At their core, swimmable urban waters are a sign of healthier urban ecosystems. Clean rivers, canals, and seas mean that pollution is being intercepted, treated, or prevented before it enters larger water systems. This reduces the flow of nutrients, pathogens, and plastics into our oceans. When these efforts are combined with restoration practices in both freshwater and marine ecosystems, the impact goes far beyond water quality for swimming. They help bring back life underwater, strengthen ecosystems’ ability to absorb carbon, and create natural buffers against floods.

Together, these actions support the recovery of aquatic habitats and the stabilization of the natural systems that sustain our oceans. And why does that matter for climate action? Because the ocean is the main player in the global climate system. It dominates the Earth’s heat, carbon, and water budgets, making it the planet’s most important stabilizing system, far more influential than land or atmosphere alone. The flipside is that as the ocean absorbs this enormous burden, it experiences stress: warming, acidification, deoxygenation, and ecosystem collapse. If this balance tips, the ocean system destabilizes, and with it, the entire climate system

Despite its immense role, we often underestimate the ocean’s significance and even its sacredness. This is where the potential of the Swimmable Cities movement comes in. More than an invitation to swim, it offers a way to restore our relationship with the waters around us, whether rivers, canals, lakes, or the ocean itself. By recognizing how urban practices affect local waterbodies, and how those waters are connected to the ocean, we begin to see our direct role not only in driving climate change but also in shaping climate solutions.

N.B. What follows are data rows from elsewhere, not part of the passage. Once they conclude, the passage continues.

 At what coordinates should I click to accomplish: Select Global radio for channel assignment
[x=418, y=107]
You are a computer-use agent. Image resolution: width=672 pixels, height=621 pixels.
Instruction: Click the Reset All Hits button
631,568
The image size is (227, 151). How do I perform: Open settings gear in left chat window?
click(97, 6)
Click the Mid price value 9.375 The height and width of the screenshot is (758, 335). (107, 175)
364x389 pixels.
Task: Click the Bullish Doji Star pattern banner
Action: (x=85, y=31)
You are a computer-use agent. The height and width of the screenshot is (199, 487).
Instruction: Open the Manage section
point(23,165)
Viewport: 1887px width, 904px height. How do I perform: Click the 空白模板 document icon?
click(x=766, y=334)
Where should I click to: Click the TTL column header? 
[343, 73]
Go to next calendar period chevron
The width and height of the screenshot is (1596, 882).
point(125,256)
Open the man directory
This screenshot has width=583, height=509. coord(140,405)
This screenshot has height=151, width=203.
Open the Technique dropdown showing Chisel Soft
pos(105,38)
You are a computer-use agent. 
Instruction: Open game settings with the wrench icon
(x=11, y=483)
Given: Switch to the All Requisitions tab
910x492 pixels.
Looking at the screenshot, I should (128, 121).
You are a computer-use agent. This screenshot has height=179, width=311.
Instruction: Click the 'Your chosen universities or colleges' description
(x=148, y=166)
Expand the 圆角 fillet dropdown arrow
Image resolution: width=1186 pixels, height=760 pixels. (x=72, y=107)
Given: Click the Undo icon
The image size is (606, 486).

In practice, swimmable cities can use their momentum to turn rivers and canals into platforms for learning. By integrating cultural and educational programs, swimming spaces can become classrooms for ocean literacy, illustrating how the health of our cities is inseparable from the health of our oceans. Such initiatives can help restore our cultural connection with the sea by nurturing urban–ocean stewardship and fostering a more responsible, compassionate relationship with oceans and life under water. This growing awareness, in turn, can inspire both residents and local governments to make more climate-conscious choices.

Swimmable cities make climate action tangible:

They turn the abstract idea of climate change into something you can see, feel, and even dive into. They remind us that urban and ocean health are not separate but part of the same living system. And by changing our relationship with the waters right in front of us, we also change our relationship with the ocean and the climate challenges that lie ahead.

Berlin cityscape with river and cloudy skies.
Berlin cityscape with river and cloudy skies.